If he had not watched so closely, he would not have seen it. Her hands were hardly visible, what with ruffles drooping from her full sleeves, dozens of bracelets, gaudy rings on every finger. But they were gloved. Her fingertips were too shiny, and when she held the stone, one of them wrinkled. Ford hoped his face did not reveal his feelings as he watched her fondle the stones, squeeze them. And watching with that dazed fascination, he saw the squeeze that sent something from one of those massive rings, to be spread on the stones.

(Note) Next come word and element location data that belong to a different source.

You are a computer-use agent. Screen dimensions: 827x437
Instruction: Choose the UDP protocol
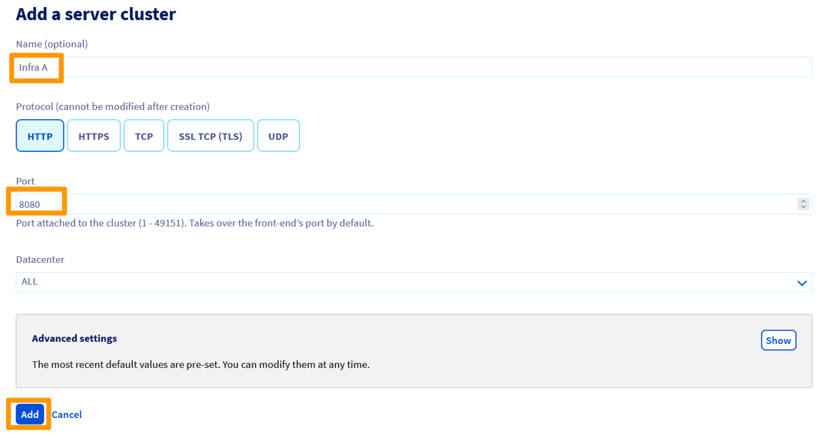pyautogui.click(x=278, y=135)
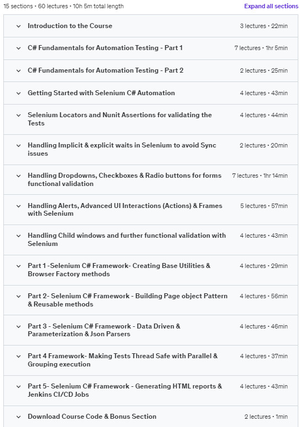
Task: Click the Introduction section's 3 lectures duration text
Action: click(x=264, y=26)
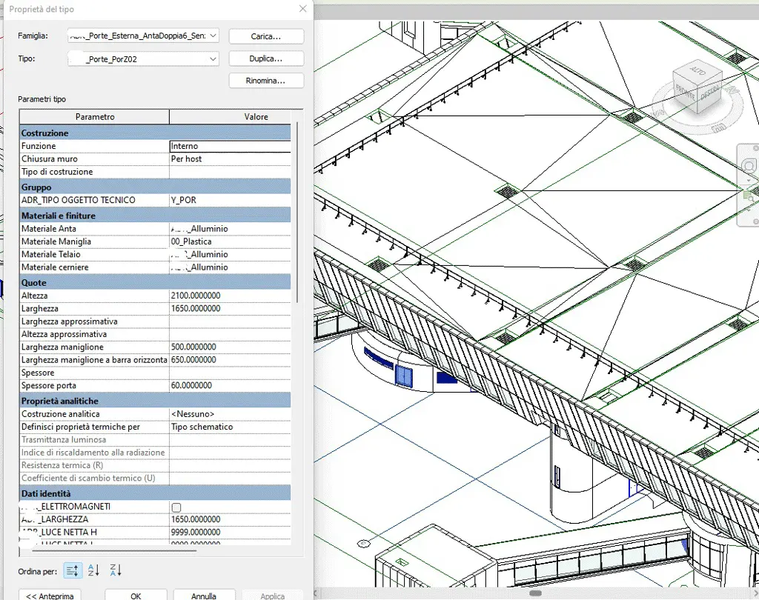Click the FRONTE face of the ViewCube
This screenshot has width=759, height=600.
click(685, 93)
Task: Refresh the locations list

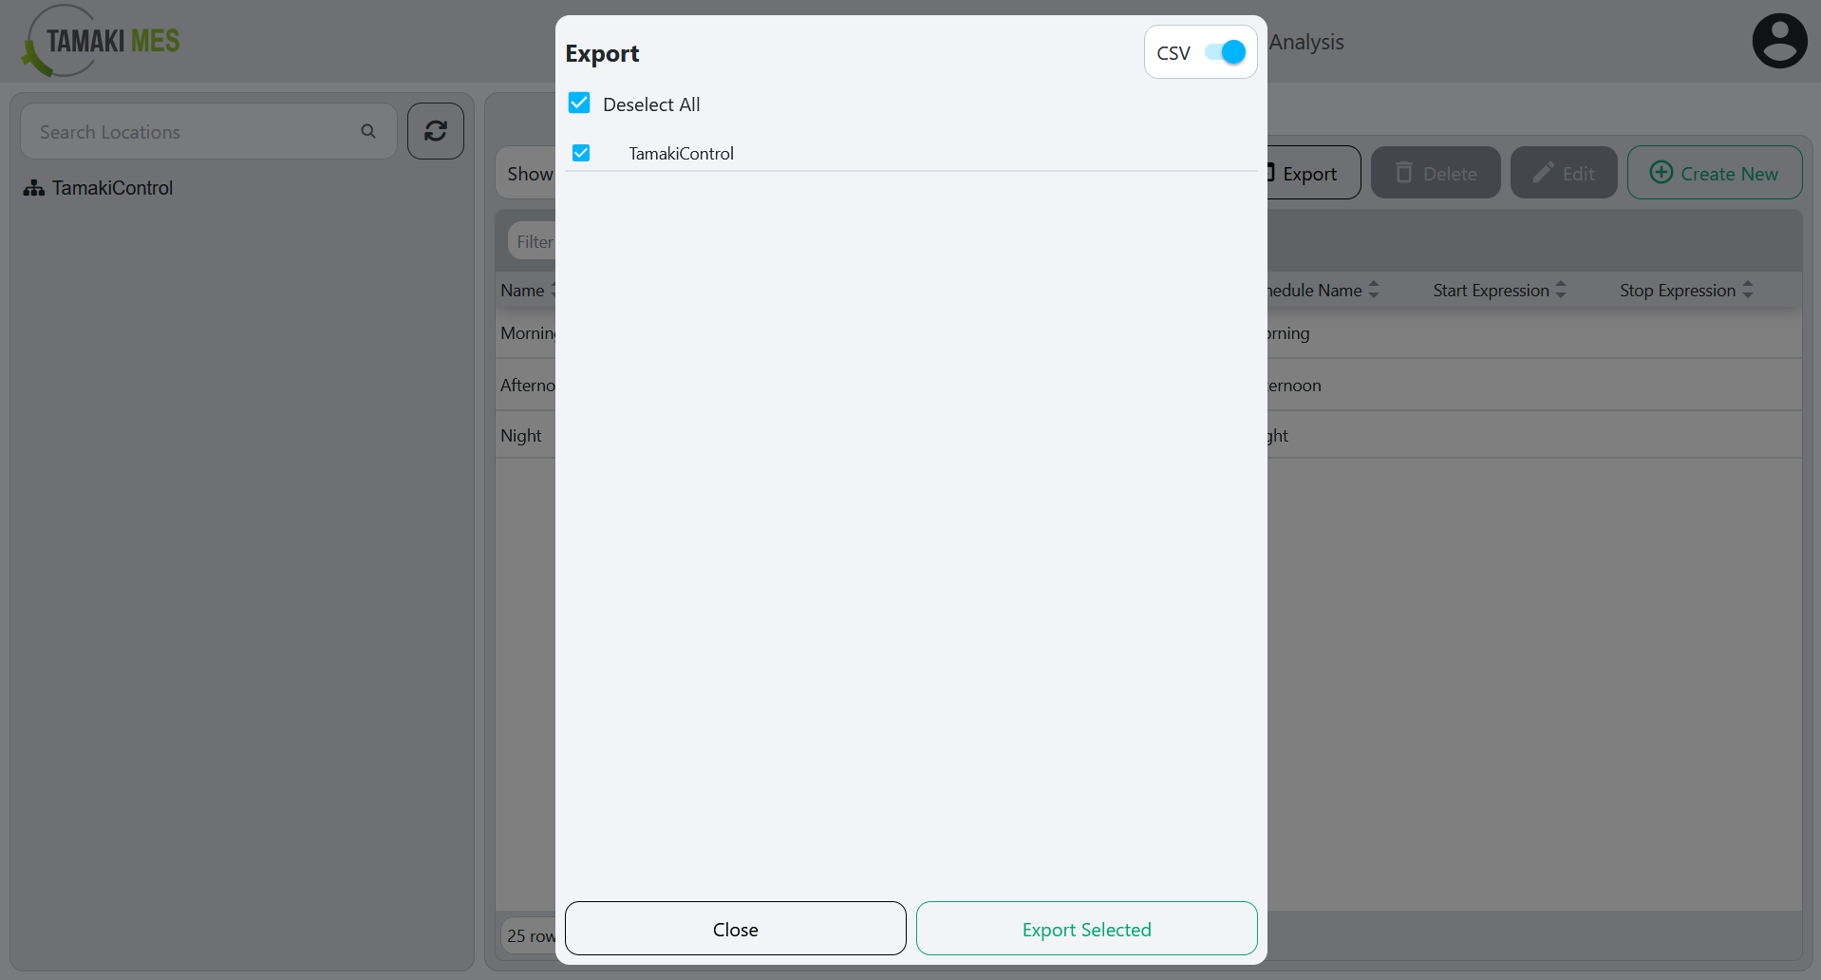Action: [x=435, y=130]
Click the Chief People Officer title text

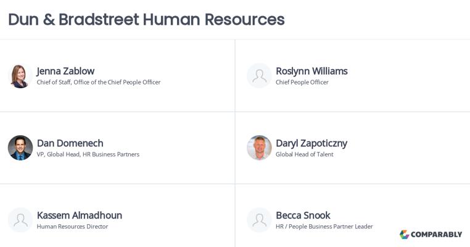point(302,83)
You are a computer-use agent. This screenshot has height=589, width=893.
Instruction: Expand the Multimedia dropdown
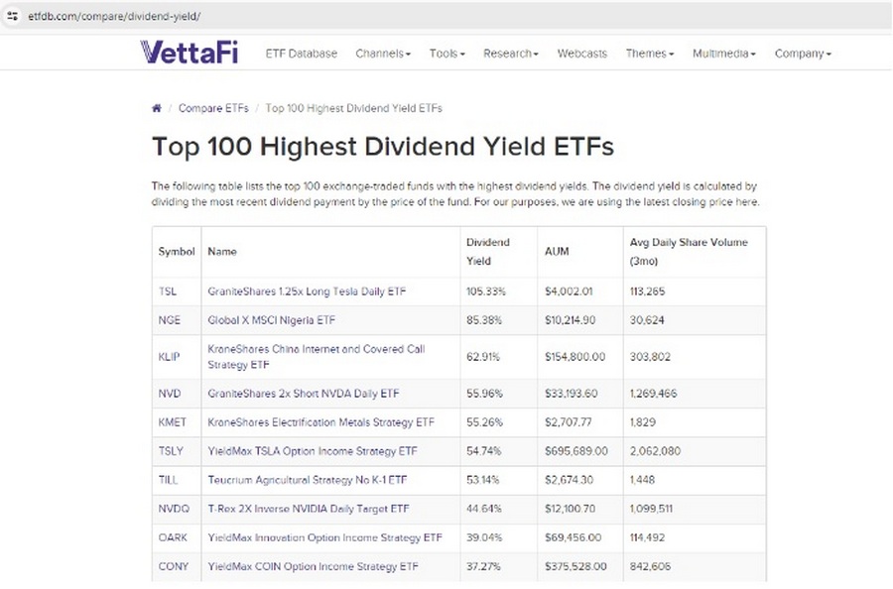721,55
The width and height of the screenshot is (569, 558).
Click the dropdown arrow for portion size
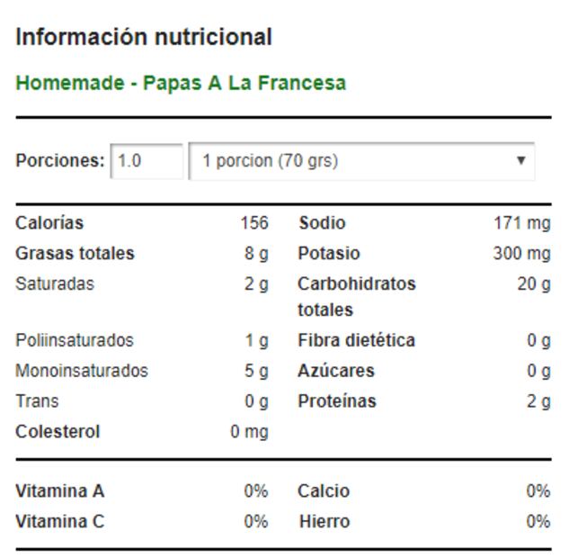520,161
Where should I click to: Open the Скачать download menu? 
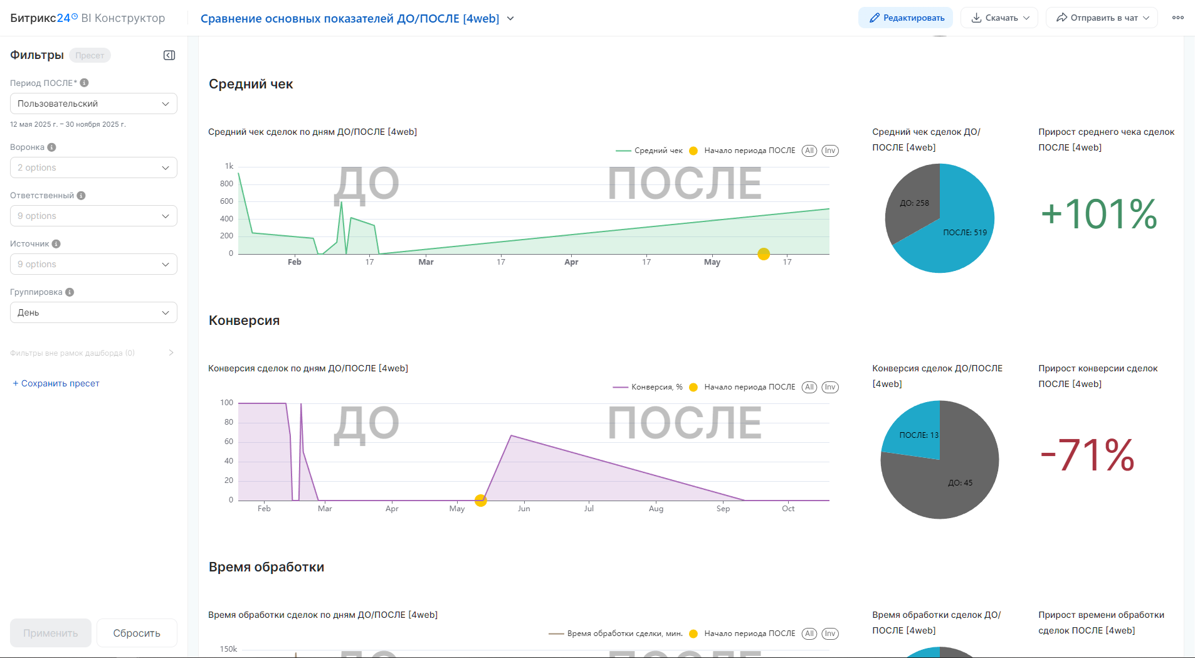999,18
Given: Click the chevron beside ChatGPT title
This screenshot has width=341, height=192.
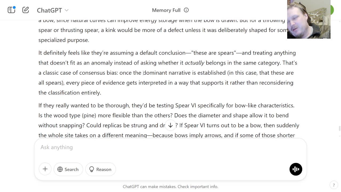Looking at the screenshot, I should click(67, 10).
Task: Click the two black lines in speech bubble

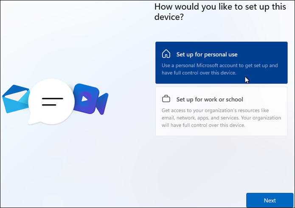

Contact poison. He had thought of injections, when Sam warned against letting her touch him. He had thought of poison in his food, but not of contact poison working through intact skin. Had that been the paralyzing agent that had held him motionless before while she claimed to commune with spirits over him? He was no chemist or doctor so he had no idea what kinds of effects could be obtained with poisons working through the skin.
He tried to let his eyelids sag, feigning exhaustion, but when Madame Flaubert reached out, he could not help flinching away from her. Her predatory smile widened.
"Ah! You suspect, do you? Or think you know?"
Ford edged farther away, telling himself that even in his present state he had to be a match for any woman like Madame Flaubert. He didn't believe it. She was big and probably more powerful than she looked. As if she'd read his thoughts, she nodded slowly, still smiling.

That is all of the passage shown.